Data provided:
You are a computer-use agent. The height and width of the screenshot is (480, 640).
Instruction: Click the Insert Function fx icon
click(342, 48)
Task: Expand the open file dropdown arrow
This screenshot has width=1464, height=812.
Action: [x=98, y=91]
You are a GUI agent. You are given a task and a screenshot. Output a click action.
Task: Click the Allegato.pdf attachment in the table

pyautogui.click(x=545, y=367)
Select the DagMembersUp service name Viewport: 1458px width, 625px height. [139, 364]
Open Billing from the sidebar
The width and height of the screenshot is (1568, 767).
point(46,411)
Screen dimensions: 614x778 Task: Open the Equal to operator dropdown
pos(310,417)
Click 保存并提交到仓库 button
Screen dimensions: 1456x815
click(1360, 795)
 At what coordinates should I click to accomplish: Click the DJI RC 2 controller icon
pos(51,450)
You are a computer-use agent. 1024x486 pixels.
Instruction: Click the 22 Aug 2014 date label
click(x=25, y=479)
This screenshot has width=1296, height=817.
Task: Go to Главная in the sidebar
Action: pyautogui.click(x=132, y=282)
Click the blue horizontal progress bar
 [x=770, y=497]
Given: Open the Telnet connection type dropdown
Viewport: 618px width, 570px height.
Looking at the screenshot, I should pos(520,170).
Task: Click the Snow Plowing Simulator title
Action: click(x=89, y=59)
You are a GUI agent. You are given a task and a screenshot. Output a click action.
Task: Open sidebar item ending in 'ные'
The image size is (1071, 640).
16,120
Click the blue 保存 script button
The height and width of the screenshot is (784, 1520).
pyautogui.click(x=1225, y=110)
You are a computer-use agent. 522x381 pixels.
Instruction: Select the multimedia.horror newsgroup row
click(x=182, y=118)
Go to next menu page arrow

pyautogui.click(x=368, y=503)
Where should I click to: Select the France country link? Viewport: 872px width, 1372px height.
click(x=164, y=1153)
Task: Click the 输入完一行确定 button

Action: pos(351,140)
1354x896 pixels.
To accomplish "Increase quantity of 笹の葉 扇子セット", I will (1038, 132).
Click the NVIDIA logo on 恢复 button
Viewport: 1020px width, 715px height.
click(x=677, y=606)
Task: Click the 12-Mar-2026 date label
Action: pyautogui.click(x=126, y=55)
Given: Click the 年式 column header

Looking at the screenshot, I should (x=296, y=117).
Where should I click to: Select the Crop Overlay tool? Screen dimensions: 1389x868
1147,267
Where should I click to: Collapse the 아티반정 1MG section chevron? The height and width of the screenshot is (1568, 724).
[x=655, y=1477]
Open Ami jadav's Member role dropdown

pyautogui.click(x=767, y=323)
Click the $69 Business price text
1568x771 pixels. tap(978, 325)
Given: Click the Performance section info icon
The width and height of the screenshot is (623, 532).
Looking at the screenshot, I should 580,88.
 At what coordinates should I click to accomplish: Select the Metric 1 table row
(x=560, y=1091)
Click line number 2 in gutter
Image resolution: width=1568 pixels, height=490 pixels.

What to work on:
Give back the entire listing above, matching every line exactly.

Problem solution:
You are a computer-use agent. The height and width of the screenshot is (480, 640).
Instruction: Click the Insert Function fx icon
click(342, 48)
Task: Expand the open file dropdown arrow
This screenshot has width=1464, height=812.
Action: [x=98, y=91]
You are a GUI agent. You are given a task and a screenshot. Output a click action.
Task: Click the Allegato.pdf attachment in the table

pyautogui.click(x=545, y=367)
Select the DagMembersUp service name Viewport: 1458px width, 625px height. [139, 364]
Open Billing from the sidebar
The width and height of the screenshot is (1568, 767).
point(46,411)
Screen dimensions: 614x778 Task: Open the Equal to operator dropdown
pos(310,417)
Click 保存并提交到仓库 button
Screen dimensions: 1456x815
click(1360, 795)
 At what coordinates should I click to accomplish: Click the DJI RC 2 controller icon
pos(51,450)
You are a computer-use agent. 1024x486 pixels.
Instruction: Click the 22 Aug 2014 date label
click(x=25, y=479)
This screenshot has width=1296, height=817.
Task: Go to Главная in the sidebar
Action: pyautogui.click(x=132, y=282)
Click the blue horizontal progress bar
 [x=770, y=497]
Given: Open the Telnet connection type dropdown
Viewport: 618px width, 570px height.
Looking at the screenshot, I should pos(520,170).
Task: Click the Snow Plowing Simulator title
Action: click(x=89, y=59)
You are a GUI agent. You are given a task and a screenshot. Output a click action.
Task: Open sidebar item ending in 'ные'
The image size is (1071, 640).
16,120
Click the blue 保存 script button
The height and width of the screenshot is (784, 1520).
pyautogui.click(x=1225, y=110)
You are a computer-use agent. 522x381 pixels.
Instruction: Select the multimedia.horror newsgroup row
click(x=182, y=118)
Go to next menu page arrow

pyautogui.click(x=368, y=503)
Where should I click to: Select the France country link? Viewport: 872px width, 1372px height.
click(x=164, y=1153)
Task: Click the 输入完一行确定 button

Action: pos(351,140)
1354x896 pixels.
To accomplish "Increase quantity of 笹の葉 扇子セット", I will (1038, 132).
Click the NVIDIA logo on 恢复 button
Viewport: 1020px width, 715px height.
click(x=677, y=606)
Task: Click the 12-Mar-2026 date label
Action: pyautogui.click(x=126, y=55)
Given: Click the 年式 column header

Looking at the screenshot, I should (x=296, y=117).
Where should I click to: Select the Crop Overlay tool? Screen dimensions: 1389x868
1147,267
Where should I click to: Collapse the 아티반정 1MG section chevron? The height and width of the screenshot is (1568, 724).
[x=655, y=1477]
Open Ami jadav's Member role dropdown

pyautogui.click(x=767, y=323)
Click the $69 Business price text
1568x771 pixels. tap(978, 325)
Given: Click the Performance section info icon
The width and height of the screenshot is (623, 532).
Looking at the screenshot, I should 580,88.
 At what coordinates should I click to accomplish: Select the Metric 1 table row
(x=560, y=1091)
Click line number 2 in gutter
Image resolution: width=1568 pixels, height=490 pixels.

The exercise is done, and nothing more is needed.